Zerdüştlerin son dinlenme yeri olan Sessizlik Kulelerini görün

Zerdüştün din geleneğine göre, bir insanın vücudu öldüğü zaman kirli olur, çünkü çürümeye devam eden kalıntılarının yanı sıra, hızla kötü ruhların haznesi olurlar. Bu nedenle, bir Zerdüştün kalıntılarını denize atmak, yakmak veya atmak, dünya, hava veya su gibi unsurları kirleteceği için düşünülemez.

Cesetlerin arındırılması için, 3.000 yıl boyunca dokhmenashini adı verilen dini bir törene maruz kalmak zorundalar. Ritüel, bedeni dakhma olarak da bilinen Sessizlik Kulesi içinde hava koşullarına ve akbabalara maruz bırakma, böylece ölen kişinin etini yalnızca kemikler bırakılana kadar yutmaya bırakma pratiğidir.

Bir Sessizlik Kulesi, dış duvarları yaklaşık 5 metre yüksekliğinde ve yaklaşık 90 metre civarında, sadece kilitli, kilitli bir giriş kapısına sahip olan evsiz bir dairesel yapıdır. İçinde, vücutların yerleştirildiği üç eşmerkezli daire vardır: yapının dışına en yakın olan erkekler, kadınlar için merkezi olan ve çocuklar için iç olan dairedir.

Kule'nin merkezinde, kemikler güneşte kurumaya bırakılan ve ayrılana ve kuşların bıraktığı tüm ölümcül kalıntıları yerinden çıkaracak şekilde bırakılan bir kuyu vardır. Bu çürümüş madde daha sonra dört kanalı aşağı doğru dakhma çevresinde bulunan daha küçük kuyucuklara akar. Bu bağlı yapıların altında, toprağı kirletebilecek kirleri filtreleyen birkaç kat kum ve kömür tabakası bulunur. Kuyu dibindeki kemiklerin kalıntıları, Kule etrafındaki ossuarlarda depolanır.

Yüzlerce aç akbabaya sahip bir sürü, bir insanın etini yarım saat içinde tüketebilir. Birinin "saf olmayan kalıntılarını" hızlı ve ekolojik olarak ortadan kaldırmanın yanı sıra, uygulamanın başka bir amacı daha var: Zerdüştçülük inancına göre, akbabaların gözleri mistiktir ve ölenlerin ruhlarına kozmik geçişlerinde yardımcı olurlar.

Kuşları kendi etleriyle beslemek de, şu anda İran olarak bildiğimiz bölgede ortaya çıkan bu dinin bir üyesinin yardımseverliğinin nihai eylemi olarak kabul edilir.Aslında, 1970'lerden bu yana o ülkede dokhmenashini uygulaması yasa dışıdır. Sessiz Kulelerin yirminci yüzyılda ortaya çıkan kent merkezlerine yakınlığı. Buradaki yapıların kalıntıları sadece ziyaret edilebilir, ancak uygulamalar tamamen yasaklanmıştır.

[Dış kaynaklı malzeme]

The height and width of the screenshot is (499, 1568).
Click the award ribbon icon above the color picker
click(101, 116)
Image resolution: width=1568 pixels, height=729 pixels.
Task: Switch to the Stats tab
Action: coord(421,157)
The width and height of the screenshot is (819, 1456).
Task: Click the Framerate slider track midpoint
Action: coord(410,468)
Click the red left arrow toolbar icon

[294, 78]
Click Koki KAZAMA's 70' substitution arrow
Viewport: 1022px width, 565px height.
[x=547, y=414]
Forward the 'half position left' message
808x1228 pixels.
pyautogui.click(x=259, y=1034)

Hindistan'da da bu millenary pratiğinin hala canlı olduğu, ancak şehirdeki akbaba nüfusu, Mumbai gibi büyük merkezlerdeki hızlı kentleşme nedeniyle ve aynı zamanda maddenin hayvan versiyonu nedeniyle ortadan kaybolduğu için düşüşler var. Şehrin sığır örneklerine uygulanan diklofenak.

Bu öküzler ve inekler öldüklerinde ve yırtıcı kuşlar tarafından tüketildiklerinde, maddeyi kuşlara bulaştırdılar, ancak diklofenak onlar için toksiktir. Sonuç olarak, ilaç 2006'da yasaklandı, ancak daha önce Mumbai'nin akbaba nüfusunun% 95'ini azaltmadı.

Kasap hayvanlarına bir alternatif olarak, Zorovyalıların da adlandırdığı Parsi, cenaze törenlerini sürdürmenin başka yollarını da geliştirdi: cenazeleri kuruyan, çürümeyi önleyen güneş yoğunlaştırıcılarının yapımı; veya betonarme cisimlerin gömülmesi, böylece kirlenme toprağa yayılmaz.